= Dataset excerpt =
>>>

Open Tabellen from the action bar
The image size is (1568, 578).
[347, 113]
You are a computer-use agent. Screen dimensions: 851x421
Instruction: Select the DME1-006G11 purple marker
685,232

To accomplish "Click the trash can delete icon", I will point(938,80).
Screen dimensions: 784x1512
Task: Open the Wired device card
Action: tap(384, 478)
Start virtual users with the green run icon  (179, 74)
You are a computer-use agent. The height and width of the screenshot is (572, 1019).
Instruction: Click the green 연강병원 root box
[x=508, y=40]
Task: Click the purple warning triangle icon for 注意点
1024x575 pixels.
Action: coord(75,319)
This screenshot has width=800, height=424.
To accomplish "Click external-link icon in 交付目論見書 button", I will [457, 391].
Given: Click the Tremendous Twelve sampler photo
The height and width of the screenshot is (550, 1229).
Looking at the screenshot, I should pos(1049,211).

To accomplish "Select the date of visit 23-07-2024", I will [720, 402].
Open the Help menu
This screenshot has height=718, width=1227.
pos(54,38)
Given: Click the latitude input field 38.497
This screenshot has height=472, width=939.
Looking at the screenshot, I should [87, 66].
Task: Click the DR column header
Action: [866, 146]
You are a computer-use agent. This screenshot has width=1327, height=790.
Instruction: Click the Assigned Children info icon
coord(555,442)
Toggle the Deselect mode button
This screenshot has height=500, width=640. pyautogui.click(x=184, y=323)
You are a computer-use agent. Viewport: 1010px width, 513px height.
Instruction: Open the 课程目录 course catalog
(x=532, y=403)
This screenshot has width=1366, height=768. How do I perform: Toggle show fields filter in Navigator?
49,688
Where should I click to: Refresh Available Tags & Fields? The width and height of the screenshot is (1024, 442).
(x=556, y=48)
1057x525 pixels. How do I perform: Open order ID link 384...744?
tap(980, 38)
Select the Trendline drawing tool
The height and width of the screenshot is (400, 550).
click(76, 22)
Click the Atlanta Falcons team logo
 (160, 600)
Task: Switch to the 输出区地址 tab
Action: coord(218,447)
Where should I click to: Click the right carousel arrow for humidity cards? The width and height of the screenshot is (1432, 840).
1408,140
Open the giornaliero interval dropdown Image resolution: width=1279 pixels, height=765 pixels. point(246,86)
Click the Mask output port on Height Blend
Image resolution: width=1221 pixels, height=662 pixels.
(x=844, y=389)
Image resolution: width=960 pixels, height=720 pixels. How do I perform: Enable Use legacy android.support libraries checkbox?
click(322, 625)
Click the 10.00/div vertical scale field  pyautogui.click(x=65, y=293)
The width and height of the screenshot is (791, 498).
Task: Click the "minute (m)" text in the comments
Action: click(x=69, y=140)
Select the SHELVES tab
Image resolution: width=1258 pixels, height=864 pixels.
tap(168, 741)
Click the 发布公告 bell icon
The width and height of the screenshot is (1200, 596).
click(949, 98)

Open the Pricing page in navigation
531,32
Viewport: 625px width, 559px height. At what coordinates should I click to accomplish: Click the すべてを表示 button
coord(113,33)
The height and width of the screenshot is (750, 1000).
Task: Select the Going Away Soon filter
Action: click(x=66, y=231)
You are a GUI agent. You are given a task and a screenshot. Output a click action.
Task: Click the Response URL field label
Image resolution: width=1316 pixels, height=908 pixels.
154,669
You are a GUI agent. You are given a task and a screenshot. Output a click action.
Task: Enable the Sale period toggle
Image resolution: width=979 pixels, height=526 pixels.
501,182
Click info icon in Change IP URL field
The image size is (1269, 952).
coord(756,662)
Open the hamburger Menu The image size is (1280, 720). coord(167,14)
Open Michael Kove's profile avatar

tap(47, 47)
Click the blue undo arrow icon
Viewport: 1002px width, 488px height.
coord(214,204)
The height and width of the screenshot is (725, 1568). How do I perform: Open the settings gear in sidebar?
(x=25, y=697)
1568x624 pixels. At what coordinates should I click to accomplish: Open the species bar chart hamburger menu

<<<

= What to do =
Collect every line of the dataset excerpt above that contains the word "perform", and copy each one out in full.

= Written response =
This screenshot has width=1366, height=768. How do I perform: Toggle show fields filter in Navigator?
1057x525 pixels. How do I perform: Open order ID link 384...744?
Image resolution: width=960 pixels, height=720 pixels. How do I perform: Enable Use legacy android.support libraries checkbox?
The height and width of the screenshot is (725, 1568). How do I perform: Open the settings gear in sidebar?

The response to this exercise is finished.